Thursday, April 24, 2014
A lot of my resolutions are not my own creations.
I am still a "from away" here, relatively new to some of the esoteric knowledge that Mainers possess after a lifetime of living through winters in the northernmost state of New England. I understand I have a lot to learn.
It's not that I am a complete novice to the realities of 2- or 3-foot snowfalls; I grew up in Chicago, which never failed, especially in the dead of winter, to live up to its nickname, "The Windy City." And I lived for more than 10 years in the part of Michigan that routinely gets swept by 8 to 12 inches of "lake effect snow," right before 18 inches more falls dead-on from a sky that seems pewter-colored for about 85 percent of the time between December and April. A foot of the white stuff is a twelfth of a good season's storms, and the rural legend is that the Army has a winter survival training camp in that neck of the woods.

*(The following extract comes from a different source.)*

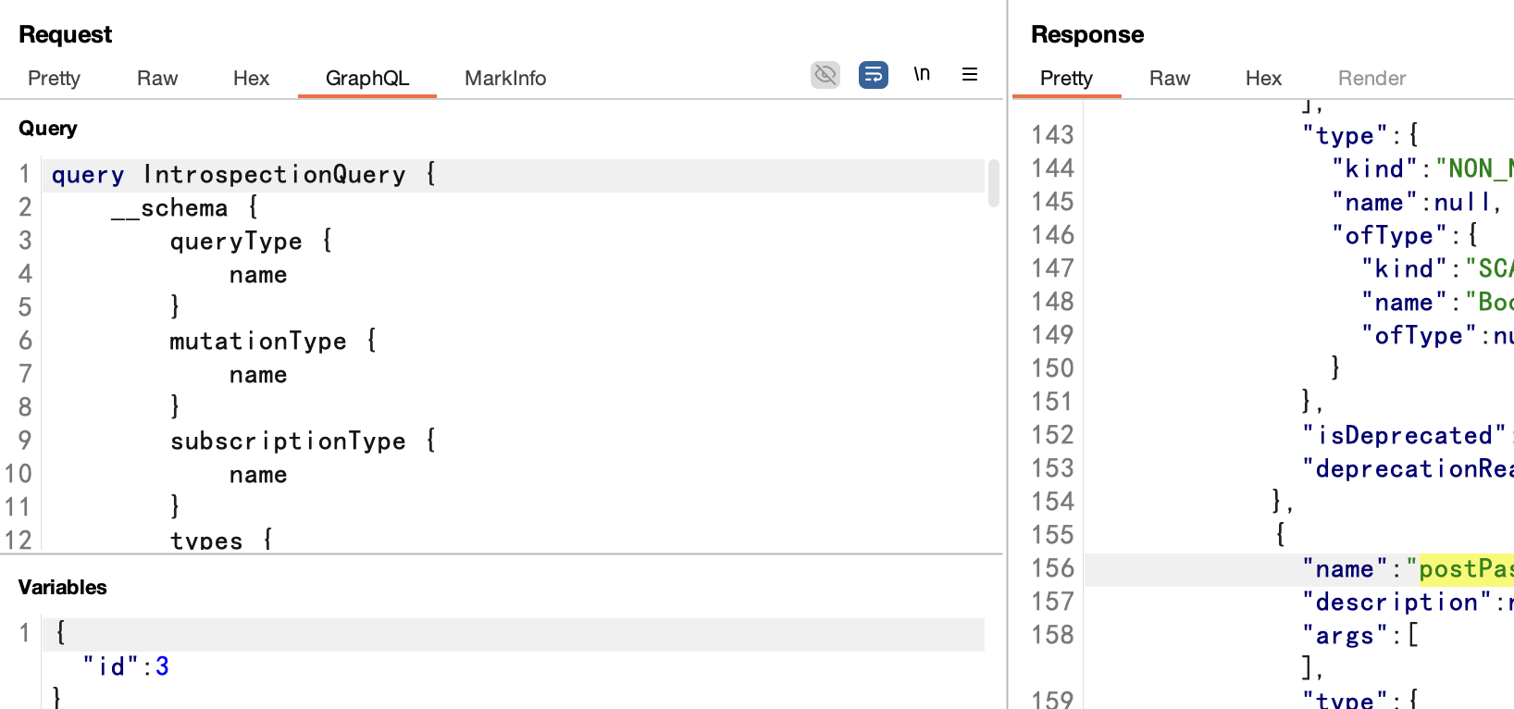Image resolution: width=1514 pixels, height=709 pixels.
Task: Toggle the \n non-printable characters button
Action: coord(922,74)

So it goes without saying that I have never owned anything other than a four-wheel-drive vehicle, and I have an ice scraper in my car year-round. But a neighbor sensed that I needed a little more instruction and recently sat down with me to go over a few tips to making it through the Maine winter in one piece.

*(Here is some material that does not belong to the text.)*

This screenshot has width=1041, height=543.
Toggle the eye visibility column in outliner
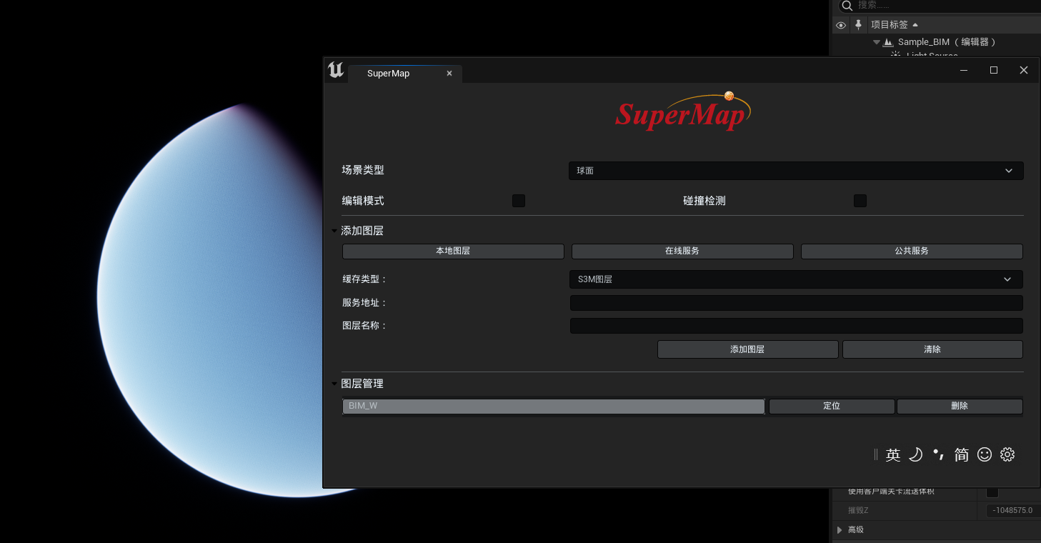pyautogui.click(x=841, y=25)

He pulled a length of notebook paper out of his pocket and went through several items one by one. A couple had to do with the wind and cold (consider lining those windows with clear insulation film, and get some thick curtains up over that to hold the heat in and the cold out) but most were about common sense in heavy snow.
He had them numbered as I recall, though not in order of importance -- just listed as they had come to him while he was jotting down notes for the lesson plan.
And I was heartened to know that I had a neighbor through the woods who possessed a certain Good Samaritan take on life.
If you know a storm is coming, he said, lift your windshield wipers off the glass, otherwise they might get frozen down and it will take forever to get going. And it will also save on the number of times you'll have to replace the wiper blades.
Always keep a path shoveled to the kerosene and propane tanks, he said. Otherwise, if the snow's too deep, you might not get a delivery -- even if you need one.
Keep a couple buckets filled with water if a storm is brewing, just to be on the safe side. If you lose power, you'll want to be able to keep the toilet working.
In fact, I'm big on investing in a few buckets, he said. You can use some for water, and some to pick up sand and salt at the town maintenance garage. Good to have on hand.
Of course, he added almost parenthetically, always have a good flashlight and plenty of batteries. And candles or oil lamps -- something.
"Don't start using the wood stove until January -- or you'll run out," he warned sagely. I had only bought a half cord of wood -- backup, in the event that the power failed in a blizzard. I'm hoping good luck, reliable utilities and frugal use will keep me safe enough to endure until spring in that regard.
But again, not to bank on fair weather or a warm winter, he also advised investing in a small ceramic heater for the unheated room on the main floor, out of which cold had already been pouring like an Arctic blast.